● **Records shown**
◇ ◇ ◇ ◇ ◇
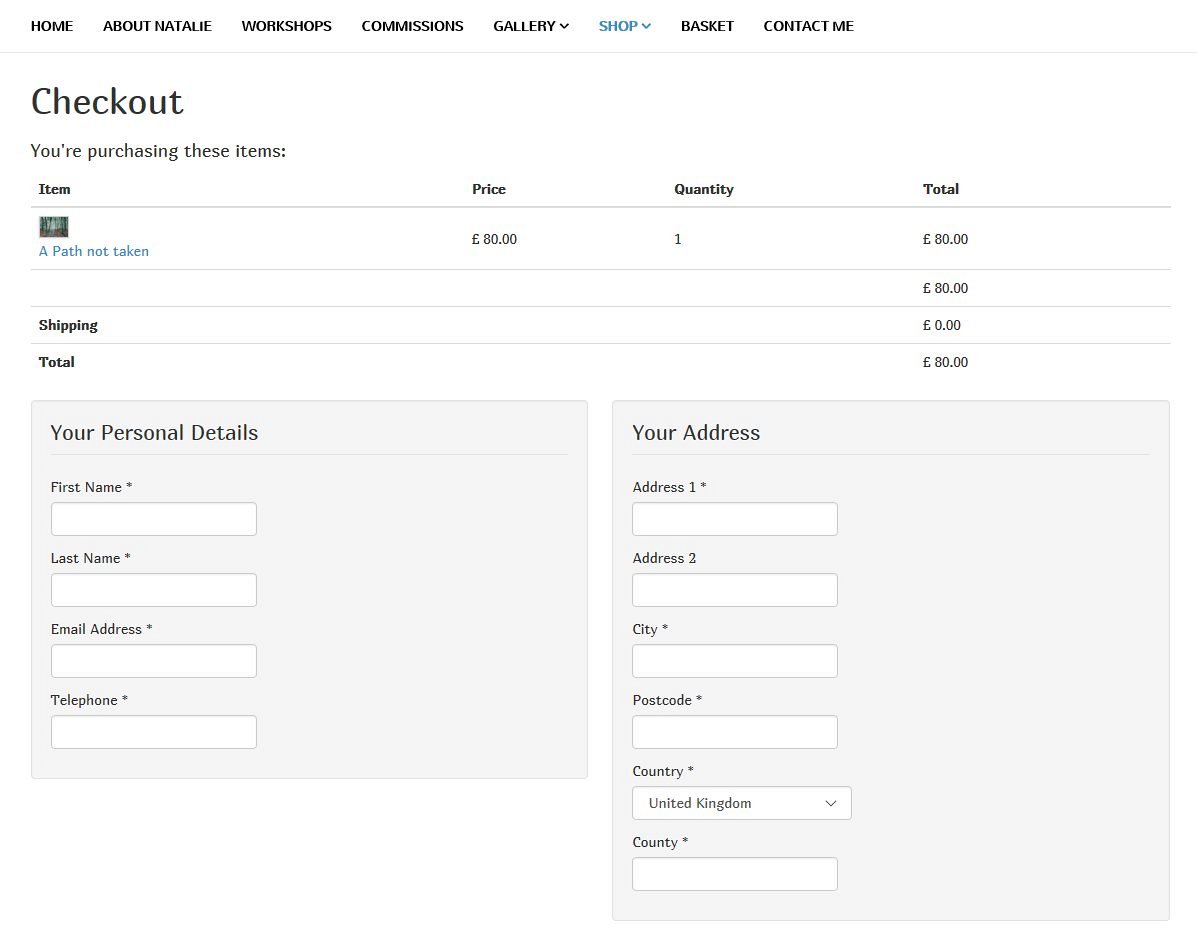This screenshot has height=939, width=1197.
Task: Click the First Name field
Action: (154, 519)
◇ ◇ ◇ ◇ ◇
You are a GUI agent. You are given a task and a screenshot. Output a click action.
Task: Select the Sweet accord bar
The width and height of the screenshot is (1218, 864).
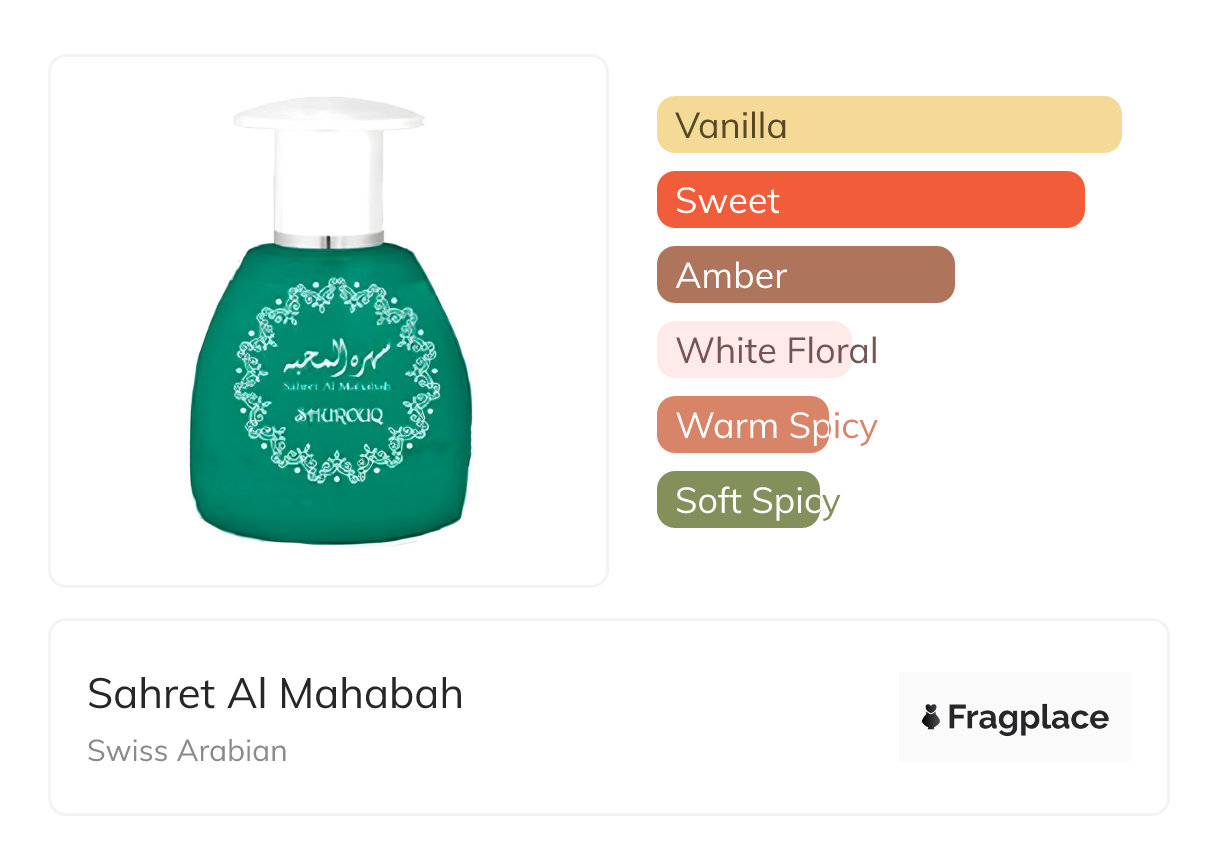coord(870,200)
◇ ◇ ◇ ◇ ◇
Could you set down the data above again word for word, starting with the line that contains "This screenshot has height=939, width=1197." and going on through the line that contains "Action: (154, 519)", leaving out the pictures?

● **Result of this exercise**
This screenshot has height=939, width=1197.
Task: Click the First Name field
Action: (154, 519)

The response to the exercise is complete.